Two small ubiquitin-like (SUMO)/sentrin-specific protease (SENP) family members were differentially expressed in both pCR and non-pCR groups. Thus, SENP7 was upregulated in the pCR group, whereas SENP8 was strongly expressed in the non-pCR group. Although the properties and targets of SENP7 have not yet been determined, it has been established that SENP8 is an NEDD8-, rather than SUMO-, specific protease (Hay, 2007).

The WEE1 gene harbours a large expression level in the pCR group. This gene suppresses the activity of the Cyclin B1–Cdc2 complex, suggesting its implication in the response process to trastuzumab–docetaxel-based treatments (Yoshida et al, 2004). The GRHL2 gene, which is overexpressed in the pCR group as well, is involved in the regulation of hTERT. The GRHL2 downregulation by siRNA induced a decrease in hTERT activity and increased the immortalisation process (Kang et al, 2009).

PPP2CA is described as an anti-apoptotic gene (Hu et al, 2009), which could explicate why it is overexpressed in the non-pCR group. Other genes are overexpressed in the non-pCR set. For example, CDC14A is able to interact with and inhibit p53 and the Cyclin B–Cdk1 complex (Paulsen et al, 2006), and PSMD11 has been found to be overexpressed in breast carcinomas (Deng et al, 2007).

Surprisingly, four genes that discriminated between responses to treatment have been described as being involved in either synaptic transmission (SYNCRIP, P2RX1, and STX1A) or brain development (KLHL2). These results could highlight a new role of these genes in breast cancer.

Several studies have analysed gene expression profiles of breast carcinomas treated with docetaxel-based regimens. A 92-gene profile was identified that discriminated between docetaxel-resistant and -sensitive breast carcinomas (Chang et al, 2003).

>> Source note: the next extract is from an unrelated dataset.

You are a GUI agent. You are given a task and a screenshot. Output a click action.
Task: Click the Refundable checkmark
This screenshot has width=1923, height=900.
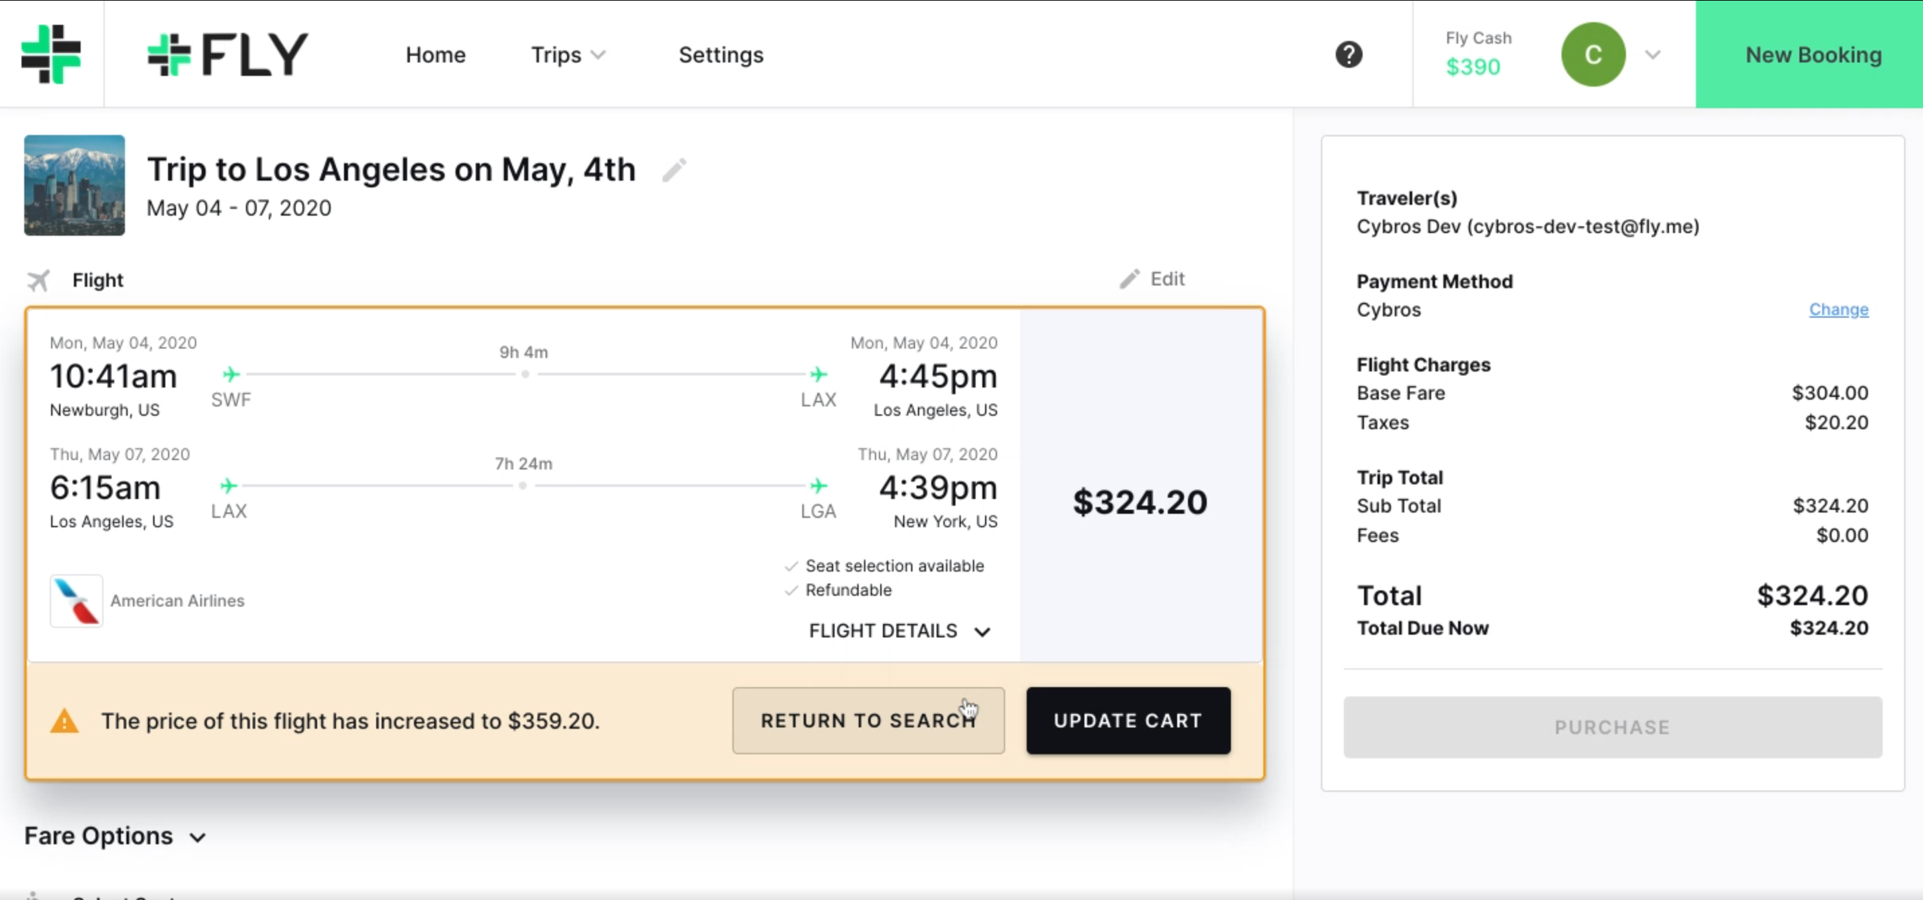point(791,590)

The functional classes of these differentially expressed genes were apoptosis, cell adhesion or cytoskeleton, protein transport, signal transduction, RNA transcription, RNA splicing or transport, cell cycle, and protein translation. Further, a 512-gene signature was described as predicting pCR to primary systemic therapy with gemcitabine, epirubicin, and docetaxel (Thuerigen et al, 2006). This signature contained a predominance of genes encoding enzymes and proteins binding to nucleic acids, many of which were transcriptional regulators. Another study on 44 breast tumour tissues identified 85 genes that predicted a clinical response to docetaxel with 80% accuracy (Iwao-Koizumi et al, 2005). The most prominent characteristic in non-responders was the elevated expression of genes controlling the cellular redox environment (glutathione and thioredoxin systems). Lastly, an in vitro study recently identified 50 genes involved in docetaxel sensitivity that were able to predict the response in 22 out of 24 clinical samples that were used in Chang's study (Potti et al, 2006).

To date, only one study has used RNA profiling to predict responses to trastuzumab–vinorelbine-based treatments in patients with early HER2-positive breast cancer (Harris et al, 2007). In this study, resistant tumours exhibited a higher expression of several growth factors, growth factor receptors, the PI3K regulatory subunit p85, microtubule-associated protein 2, and some basal genes. Although the chemotherapeutic agent used with trastuzumab is different, this signature was not confirmed in an independent set of patients to validate the identified profile. In addition, no predictive genes were identified in pCR tumours.

In conclusion, our results suggest that genes not involved in classical cancer pathways, such as apoptosis, cell cycle progression, or DNA repair, could be involved in determining responses to a trastuzumab–docetaxel-based regimen. Importantly, our results identify for the first time a gene expression signature that predicts trastuzumab response in breast carcinoma. A consequence of individualised treatment is that it can be difficult to identify appropriate numbers of patients with similar characteristics who have been exposed to the same treatment regimen to adequately statistically power the study. Thus, the prognostic accuracy of the 28-gene profile that we identified will be confirmed in a new multi-centre cohort of patients using a multivariate analysis in a larger number of cases.